【英検準1級】丸暗記テンプレートは危険?「考えて組み立てる」英作文が大事な理由

先日、少し衝撃的な出来事がありました。

他の塾から転塾してきた生徒さんが、以前使っていた英作文のテンプレートを見せてくれたのです。(普段は他の教室の教材を見る機会はほとんどないのですが、今回は特別な事情がありました。)

そしてそのテンプレートに当てはめて書いた英作文を添削することになりました。

丸暗記テンプレートへの違和感

そのテンプレートは、内容をあまり理解していなくても「それっぽく」仕上げられる作りになっていました。

空欄に単語を当てはめるだけで、文章として成立してしまうのです。一見するとかなり便利に思えます。

しかし、私はこの丸暗記テンプレートに違和感を抱きました。

今、世の中にはたくさんの英検英作用のテンプレートが出回っています。

この空欄にはこのワード、この空欄にはこのワード、と決められたワードをあてはめていくと、上手くいく場合があるかもしれません。

でもそれは、「自分の力で英語の文章を書く力」を鍛える機会を、丸ごとスルーしてしまうことになります。

さらに、意味を理解しないまま無理やり当てはめた「ちぐはぐな文章」は、プロが見ればテンプレだとすぐに分かってしまいます

「テンプレを使うと0点になる」という噂の真相

「テンプレを使った英作文は0点と採点される」という噂を一度は耳にしたことがあるかもしれません。

結論から言うと、テンプレを使ったからといって機械的に減点・0点にされることはありません。

しかし、丸暗記テンプレに頼った結果、評価が大幅に下がってしまう(低得点になる)のには、明確な2つの理由があります。

  • ① 内容(Content)の不一致

    • テンプレの文章をそのまま使おうとするあまり、お題(Question)の問に対して全く答えていない文章になると、「内容」の点が低くなります。

  • ② 論理(Structure)の崩れ

    • 決まったテンプレに強引に理由を当てはめた結果、前後のつながり(BecauseやThereforeなど)が支離滅裂になると、「構成」で大きく減点されます。

英作文で本当に伸びるのは「暗記量」ではない

英作文や要約で本当に伸びるのは、単語や表現の暗記量ではありません。

  • 「何を伝えたいのか」
  • 「どんな構成や論理で伝えれば正しく届くのか」

これらを自分の頭で組み立てながら表現する作業こそが、本当の英作文力を育ててくれます。

そしてこれは、学校の英語の授業だけではなかなか鍛えられてこなかった力でもあります。

単語を覚えることと、お題に対してアカデミックに自分の考えを組み立てて発信することは、必要な力が全く違います。

この「論理的に組み立てて伝える力」は、将来留学したり仕事で英語を使ったりする場面でこそ、本当に必要とされる一生モノの力です。

実はそれだけでなく、日本での実生活や仕事においても大きなメリットがあります。 (「英語を通して論理的思考力を鍛えた大人の生徒さん」がどう変化されたのかについては、また別の記事で詳しくお話ししますね!)

読書感想文が苦手だった私の実体験

だからこそ、教室のレッスンでは「考えて組み立てる」ことを一番大切にしています。

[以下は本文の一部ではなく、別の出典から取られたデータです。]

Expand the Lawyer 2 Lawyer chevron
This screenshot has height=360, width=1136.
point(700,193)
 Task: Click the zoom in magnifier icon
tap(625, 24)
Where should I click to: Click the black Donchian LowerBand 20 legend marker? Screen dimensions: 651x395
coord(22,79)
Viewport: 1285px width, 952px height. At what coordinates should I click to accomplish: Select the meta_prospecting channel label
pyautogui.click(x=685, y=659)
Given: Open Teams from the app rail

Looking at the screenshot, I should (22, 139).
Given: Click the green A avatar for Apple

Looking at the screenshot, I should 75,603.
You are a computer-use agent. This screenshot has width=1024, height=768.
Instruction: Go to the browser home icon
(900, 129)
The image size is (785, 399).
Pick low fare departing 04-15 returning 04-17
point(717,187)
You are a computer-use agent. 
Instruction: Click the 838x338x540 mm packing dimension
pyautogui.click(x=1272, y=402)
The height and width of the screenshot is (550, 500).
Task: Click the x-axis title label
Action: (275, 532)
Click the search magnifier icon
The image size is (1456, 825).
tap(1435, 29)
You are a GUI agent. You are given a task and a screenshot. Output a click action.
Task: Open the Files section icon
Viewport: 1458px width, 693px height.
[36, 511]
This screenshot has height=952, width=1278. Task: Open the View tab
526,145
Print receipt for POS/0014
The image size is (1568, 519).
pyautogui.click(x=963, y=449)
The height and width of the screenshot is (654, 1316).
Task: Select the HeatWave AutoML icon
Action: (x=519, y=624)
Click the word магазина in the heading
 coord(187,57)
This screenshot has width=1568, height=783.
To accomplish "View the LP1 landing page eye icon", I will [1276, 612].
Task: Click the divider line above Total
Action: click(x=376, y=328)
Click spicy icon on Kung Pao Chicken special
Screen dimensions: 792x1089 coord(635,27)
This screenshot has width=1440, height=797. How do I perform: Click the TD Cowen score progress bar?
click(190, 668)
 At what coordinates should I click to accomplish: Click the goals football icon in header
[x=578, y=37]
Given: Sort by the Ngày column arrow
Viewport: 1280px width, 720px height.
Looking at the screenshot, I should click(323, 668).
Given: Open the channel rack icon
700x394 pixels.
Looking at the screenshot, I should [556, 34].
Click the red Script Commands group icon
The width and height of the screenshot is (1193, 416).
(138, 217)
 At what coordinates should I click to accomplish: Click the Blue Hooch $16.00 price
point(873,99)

遠回りに見えても少し時間がかかっても、じっくり考える時間を取るようにしています。

そうすると、最初は「何も考えが浮かばない、絶対無理です」と言っていた生徒さんも、自分の頭で考えてアウトプットできるようになっていくのです。

これは、私自身の苦い経験からも強く感じることです。

子どもの頃、私は読書感想文が本当に苦手でした。何を書けばいいのか分からず、あらすじをなぞって「嬉しかったです、悲しかったです」と書くだけで終わってしまう状態でした。

当時、書き方を教えてもらったことも、添削してもらったこともありませんでした。「とにかく400字詰めの原稿用紙3枚を文字で埋める」ということしか頭にありませんでした。

今振り返ると、もしあのとき「何が求められているのか」という意図や「どう書けばいいのか」という書き方を知っていたら、もっと自分の考えを言葉にできていたはずだと思うのです。

やり方を知ること。そして、実際にやってみること。このふたつが揃って、はじめて力は伸びていきます。

私が考える「正しいテンプレート」の使い方

私自身、これまでテンプレートを全否定してきたわけではありません。準1級の指導では使うこともあります。

ですが、私が考えるテンプレートの役割は違います。

  1. 内容や構成は、まず自分の頭で考える

  2. そのうえで、表現のレベルを上げるためにテンプレートを使う

これが、私が生徒さんたちに伝えてきたことです。

考えることを飛ばして当てはめるだけのテンプレートは、最終手段です。

楽な道に逃げるのではなく、これからも生徒さんと一緒に「考えて、組み立てて、伝える」プロセスを大切にしていきたいと思っています。